Exercise directions: Your answer should be the entries below, reproduced character for character.

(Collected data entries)
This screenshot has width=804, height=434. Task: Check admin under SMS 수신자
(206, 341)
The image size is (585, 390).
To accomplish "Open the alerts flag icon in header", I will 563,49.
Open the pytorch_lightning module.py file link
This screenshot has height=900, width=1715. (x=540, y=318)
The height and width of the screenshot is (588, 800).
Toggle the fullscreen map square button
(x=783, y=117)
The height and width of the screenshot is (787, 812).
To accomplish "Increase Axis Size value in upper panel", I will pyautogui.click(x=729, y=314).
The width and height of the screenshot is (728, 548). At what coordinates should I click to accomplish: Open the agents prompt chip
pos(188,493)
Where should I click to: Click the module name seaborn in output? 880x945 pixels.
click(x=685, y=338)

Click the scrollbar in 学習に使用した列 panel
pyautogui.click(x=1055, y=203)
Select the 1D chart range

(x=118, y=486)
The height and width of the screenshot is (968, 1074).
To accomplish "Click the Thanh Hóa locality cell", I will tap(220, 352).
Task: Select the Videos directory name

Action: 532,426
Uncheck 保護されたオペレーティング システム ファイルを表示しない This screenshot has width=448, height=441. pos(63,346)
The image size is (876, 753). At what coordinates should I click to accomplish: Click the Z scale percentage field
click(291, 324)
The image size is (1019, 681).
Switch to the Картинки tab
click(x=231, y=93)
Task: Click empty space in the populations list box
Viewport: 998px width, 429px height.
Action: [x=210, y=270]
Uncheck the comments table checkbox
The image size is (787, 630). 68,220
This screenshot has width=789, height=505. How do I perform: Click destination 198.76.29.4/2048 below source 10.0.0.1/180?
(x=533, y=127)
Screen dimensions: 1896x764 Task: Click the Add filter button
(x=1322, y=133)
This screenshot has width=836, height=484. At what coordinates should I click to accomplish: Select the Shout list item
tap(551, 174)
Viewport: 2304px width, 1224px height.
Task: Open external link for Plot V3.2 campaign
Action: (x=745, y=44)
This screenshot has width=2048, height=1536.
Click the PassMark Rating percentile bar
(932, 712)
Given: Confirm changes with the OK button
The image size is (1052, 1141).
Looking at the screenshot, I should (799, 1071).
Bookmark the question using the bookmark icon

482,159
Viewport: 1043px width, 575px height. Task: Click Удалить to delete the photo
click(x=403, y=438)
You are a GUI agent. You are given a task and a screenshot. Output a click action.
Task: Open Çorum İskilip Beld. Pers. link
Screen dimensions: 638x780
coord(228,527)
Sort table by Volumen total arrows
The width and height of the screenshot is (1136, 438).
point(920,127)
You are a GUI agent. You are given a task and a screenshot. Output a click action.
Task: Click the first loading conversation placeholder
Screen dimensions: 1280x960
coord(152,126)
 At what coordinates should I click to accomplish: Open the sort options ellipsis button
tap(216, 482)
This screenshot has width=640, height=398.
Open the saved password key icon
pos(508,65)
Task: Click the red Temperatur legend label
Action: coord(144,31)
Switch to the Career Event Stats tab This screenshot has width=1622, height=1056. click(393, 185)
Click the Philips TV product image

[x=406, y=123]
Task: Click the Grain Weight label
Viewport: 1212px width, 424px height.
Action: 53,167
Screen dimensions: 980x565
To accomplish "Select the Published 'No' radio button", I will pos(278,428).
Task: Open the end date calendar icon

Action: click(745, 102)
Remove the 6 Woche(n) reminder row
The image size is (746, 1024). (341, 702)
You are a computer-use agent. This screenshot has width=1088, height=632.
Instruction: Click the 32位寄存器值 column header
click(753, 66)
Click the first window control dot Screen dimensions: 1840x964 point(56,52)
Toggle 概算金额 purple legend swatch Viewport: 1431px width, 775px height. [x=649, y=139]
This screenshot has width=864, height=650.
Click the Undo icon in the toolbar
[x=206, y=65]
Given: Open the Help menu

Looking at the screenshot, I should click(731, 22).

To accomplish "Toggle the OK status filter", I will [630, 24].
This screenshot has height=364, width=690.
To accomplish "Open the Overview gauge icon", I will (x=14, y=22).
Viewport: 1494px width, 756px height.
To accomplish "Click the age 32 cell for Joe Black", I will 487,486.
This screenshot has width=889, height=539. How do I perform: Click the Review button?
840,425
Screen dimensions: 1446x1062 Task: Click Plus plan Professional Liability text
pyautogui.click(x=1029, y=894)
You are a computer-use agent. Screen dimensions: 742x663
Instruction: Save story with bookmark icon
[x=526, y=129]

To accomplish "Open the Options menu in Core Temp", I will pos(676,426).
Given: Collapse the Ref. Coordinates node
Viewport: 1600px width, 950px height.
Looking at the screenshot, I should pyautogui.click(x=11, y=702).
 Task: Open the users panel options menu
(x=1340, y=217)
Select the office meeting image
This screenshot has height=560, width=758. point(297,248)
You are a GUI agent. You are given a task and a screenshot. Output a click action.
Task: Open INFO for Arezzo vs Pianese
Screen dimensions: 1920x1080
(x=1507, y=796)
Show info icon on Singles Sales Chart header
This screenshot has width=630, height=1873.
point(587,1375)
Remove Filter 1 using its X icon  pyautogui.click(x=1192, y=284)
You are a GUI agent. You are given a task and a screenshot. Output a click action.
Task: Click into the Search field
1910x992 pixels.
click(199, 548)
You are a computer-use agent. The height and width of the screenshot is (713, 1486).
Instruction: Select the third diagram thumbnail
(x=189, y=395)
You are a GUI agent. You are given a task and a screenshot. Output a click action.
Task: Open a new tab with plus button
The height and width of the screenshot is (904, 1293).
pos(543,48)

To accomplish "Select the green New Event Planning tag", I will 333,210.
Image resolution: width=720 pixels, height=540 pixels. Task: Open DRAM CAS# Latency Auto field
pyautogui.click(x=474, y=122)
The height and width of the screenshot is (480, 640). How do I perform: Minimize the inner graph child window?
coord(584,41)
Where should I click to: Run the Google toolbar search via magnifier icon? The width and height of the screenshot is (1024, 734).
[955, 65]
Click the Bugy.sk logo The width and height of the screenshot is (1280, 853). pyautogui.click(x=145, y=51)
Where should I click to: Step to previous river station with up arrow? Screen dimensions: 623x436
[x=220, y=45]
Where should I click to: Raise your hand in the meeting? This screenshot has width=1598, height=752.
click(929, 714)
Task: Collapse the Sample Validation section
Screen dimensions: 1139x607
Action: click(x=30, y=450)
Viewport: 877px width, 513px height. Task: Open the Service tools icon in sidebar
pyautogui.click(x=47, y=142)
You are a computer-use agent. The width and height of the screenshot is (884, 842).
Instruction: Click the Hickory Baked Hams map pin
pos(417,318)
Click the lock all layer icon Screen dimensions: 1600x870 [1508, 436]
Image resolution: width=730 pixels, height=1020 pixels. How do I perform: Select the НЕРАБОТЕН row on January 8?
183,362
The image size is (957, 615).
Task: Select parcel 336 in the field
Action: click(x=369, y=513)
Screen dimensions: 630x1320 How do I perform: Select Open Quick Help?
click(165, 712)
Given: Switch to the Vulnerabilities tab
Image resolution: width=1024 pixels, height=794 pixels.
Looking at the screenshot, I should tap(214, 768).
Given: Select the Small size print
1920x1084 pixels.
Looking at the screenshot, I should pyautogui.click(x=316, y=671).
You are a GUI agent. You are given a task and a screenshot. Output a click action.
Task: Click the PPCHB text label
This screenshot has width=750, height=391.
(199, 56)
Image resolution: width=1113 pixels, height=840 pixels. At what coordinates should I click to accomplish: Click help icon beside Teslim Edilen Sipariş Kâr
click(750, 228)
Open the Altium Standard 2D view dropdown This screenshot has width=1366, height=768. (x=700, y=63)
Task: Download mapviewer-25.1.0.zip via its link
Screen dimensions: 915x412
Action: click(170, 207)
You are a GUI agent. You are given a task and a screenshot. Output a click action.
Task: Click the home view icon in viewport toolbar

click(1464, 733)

Finished task:
This screenshot has width=804, height=434. Task: Check admin under SMS 수신자
(206, 341)
The image size is (585, 390).
To accomplish "Open the alerts flag icon in header", I will 563,49.
Open the pytorch_lightning module.py file link
This screenshot has height=900, width=1715. (x=540, y=318)
The height and width of the screenshot is (588, 800).
Toggle the fullscreen map square button
(x=783, y=117)
The height and width of the screenshot is (787, 812).
To accomplish "Increase Axis Size value in upper panel", I will pyautogui.click(x=729, y=314).
The width and height of the screenshot is (728, 548). At what coordinates should I click to accomplish: Open the agents prompt chip
pos(188,493)
Where should I click to: Click the module name seaborn in output? 880x945 pixels.
click(x=685, y=338)

Click the scrollbar in 学習に使用した列 panel
pyautogui.click(x=1055, y=203)
Select the 1D chart range

(x=118, y=486)
The height and width of the screenshot is (968, 1074).
To accomplish "Click the Thanh Hóa locality cell", I will tap(220, 352).
Task: Select the Videos directory name

Action: 532,426
Uncheck 保護されたオペレーティング システム ファイルを表示しない This screenshot has width=448, height=441. pos(63,346)
The image size is (876, 753). At what coordinates should I click to accomplish: Click the Z scale percentage field
click(291, 324)
The image size is (1019, 681).
Switch to the Картинки tab
click(x=231, y=93)
Task: Click empty space in the populations list box
Viewport: 998px width, 429px height.
Action: [x=210, y=270]
Uncheck the comments table checkbox
The image size is (787, 630). 68,220
This screenshot has width=789, height=505. How do I perform: Click destination 198.76.29.4/2048 below source 10.0.0.1/180?
(x=533, y=127)
Screen dimensions: 1896x764 Task: Click the Add filter button
(x=1322, y=133)
This screenshot has width=836, height=484. At what coordinates should I click to accomplish: Select the Shout list item
tap(551, 174)
Viewport: 2304px width, 1224px height.
Task: Open external link for Plot V3.2 campaign
Action: (x=745, y=44)
This screenshot has width=2048, height=1536.
Click the PassMark Rating percentile bar
(932, 712)
Given: Confirm changes with the OK button
The image size is (1052, 1141).
Looking at the screenshot, I should (799, 1071).
Bookmark the question using the bookmark icon

482,159
Viewport: 1043px width, 575px height. Task: Click Удалить to delete the photo
click(x=403, y=438)
You are a GUI agent. You are given a task and a screenshot. Output a click action.
Task: Open Çorum İskilip Beld. Pers. link
Screen dimensions: 638x780
coord(228,527)
Sort table by Volumen total arrows
The width and height of the screenshot is (1136, 438).
point(920,127)
You are a GUI agent. You are given a task and a screenshot. Output a click action.
Task: Click the first loading conversation placeholder
Screen dimensions: 1280x960
coord(152,126)
 At what coordinates should I click to accomplish: Open the sort options ellipsis button
tap(216, 482)
This screenshot has width=640, height=398.
Open the saved password key icon
pos(508,65)
Task: Click the red Temperatur legend label
Action: coord(144,31)
Switch to the Career Event Stats tab This screenshot has width=1622, height=1056. click(393, 185)
Click the Philips TV product image

[x=406, y=123]
Task: Click the Grain Weight label
Viewport: 1212px width, 424px height.
Action: 53,167
Screen dimensions: 980x565
To accomplish "Select the Published 'No' radio button", I will pos(278,428).
Task: Open the end date calendar icon

Action: click(745, 102)
Remove the 6 Woche(n) reminder row
The image size is (746, 1024). (341, 702)
You are a computer-use agent. This screenshot has width=1088, height=632.
Instruction: Click the 32位寄存器值 column header
click(753, 66)
Click the first window control dot Screen dimensions: 1840x964 point(56,52)
Toggle 概算金额 purple legend swatch Viewport: 1431px width, 775px height. [x=649, y=139]
This screenshot has width=864, height=650.
Click the Undo icon in the toolbar
[x=206, y=65]
Given: Open the Help menu

Looking at the screenshot, I should click(731, 22).

To accomplish "Toggle the OK status filter", I will [630, 24].
This screenshot has height=364, width=690.
To accomplish "Open the Overview gauge icon", I will (x=14, y=22).
Viewport: 1494px width, 756px height.
To accomplish "Click the age 32 cell for Joe Black", I will 487,486.
This screenshot has width=889, height=539. How do I perform: Click the Review button?
840,425
Screen dimensions: 1446x1062 Task: Click Plus plan Professional Liability text
pyautogui.click(x=1029, y=894)
You are a computer-use agent. Screen dimensions: 742x663
Instruction: Save story with bookmark icon
[x=526, y=129]

To accomplish "Open the Options menu in Core Temp", I will pos(676,426).
Given: Collapse the Ref. Coordinates node
Viewport: 1600px width, 950px height.
Looking at the screenshot, I should pyautogui.click(x=11, y=702).
 Task: Open the users panel options menu
(x=1340, y=217)
Select the office meeting image
This screenshot has height=560, width=758. point(297,248)
You are a GUI agent. You are given a task and a screenshot. Output a click action.
Task: Open INFO for Arezzo vs Pianese
Screen dimensions: 1920x1080
(x=1507, y=796)
Show info icon on Singles Sales Chart header
This screenshot has width=630, height=1873.
point(587,1375)
Remove Filter 1 using its X icon  pyautogui.click(x=1192, y=284)
You are a GUI agent. You are given a task and a screenshot. Output a click action.
Task: Click into the Search field
1910x992 pixels.
click(199, 548)
You are a computer-use agent. The height and width of the screenshot is (713, 1486).
Instruction: Select the third diagram thumbnail
(x=189, y=395)
You are a GUI agent. You are given a task and a screenshot. Output a click action.
Task: Open a new tab with plus button
The height and width of the screenshot is (904, 1293).
pos(543,48)

To accomplish "Select the green New Event Planning tag", I will 333,210.
Image resolution: width=720 pixels, height=540 pixels. Task: Open DRAM CAS# Latency Auto field
pyautogui.click(x=474, y=122)
The height and width of the screenshot is (480, 640). How do I perform: Minimize the inner graph child window?
coord(584,41)
Where should I click to: Run the Google toolbar search via magnifier icon? The width and height of the screenshot is (1024, 734).
[955, 65]
Click the Bugy.sk logo The width and height of the screenshot is (1280, 853). pyautogui.click(x=145, y=51)
Where should I click to: Step to previous river station with up arrow? Screen dimensions: 623x436
[x=220, y=45]
Where should I click to: Raise your hand in the meeting? This screenshot has width=1598, height=752.
click(929, 714)
Task: Collapse the Sample Validation section
Screen dimensions: 1139x607
Action: click(x=30, y=450)
Viewport: 877px width, 513px height. Task: Open the Service tools icon in sidebar
pyautogui.click(x=47, y=142)
You are a computer-use agent. The width and height of the screenshot is (884, 842).
Instruction: Click the Hickory Baked Hams map pin
pos(417,318)
Click the lock all layer icon Screen dimensions: 1600x870 [1508, 436]
Image resolution: width=730 pixels, height=1020 pixels. How do I perform: Select the НЕРАБОТЕН row on January 8?
183,362
The image size is (957, 615).
Task: Select parcel 336 in the field
Action: click(x=369, y=513)
Screen dimensions: 630x1320 How do I perform: Select Open Quick Help?
click(165, 712)
Given: Switch to the Vulnerabilities tab
Image resolution: width=1024 pixels, height=794 pixels.
Looking at the screenshot, I should tap(214, 768).
Given: Select the Small size print
1920x1084 pixels.
Looking at the screenshot, I should pyautogui.click(x=316, y=671).
You are a GUI agent. You are given a task and a screenshot. Output a click action.
Task: Click the PPCHB text label
This screenshot has width=750, height=391.
(199, 56)
Image resolution: width=1113 pixels, height=840 pixels. At what coordinates should I click to accomplish: Click help icon beside Teslim Edilen Sipariş Kâr
click(750, 228)
Open the Altium Standard 2D view dropdown This screenshot has width=1366, height=768. (x=700, y=63)
Task: Download mapviewer-25.1.0.zip via its link
Screen dimensions: 915x412
Action: click(170, 207)
You are a GUI agent. You are given a task and a screenshot. Output a click action.
Task: Click the home view icon in viewport toolbar

click(1464, 733)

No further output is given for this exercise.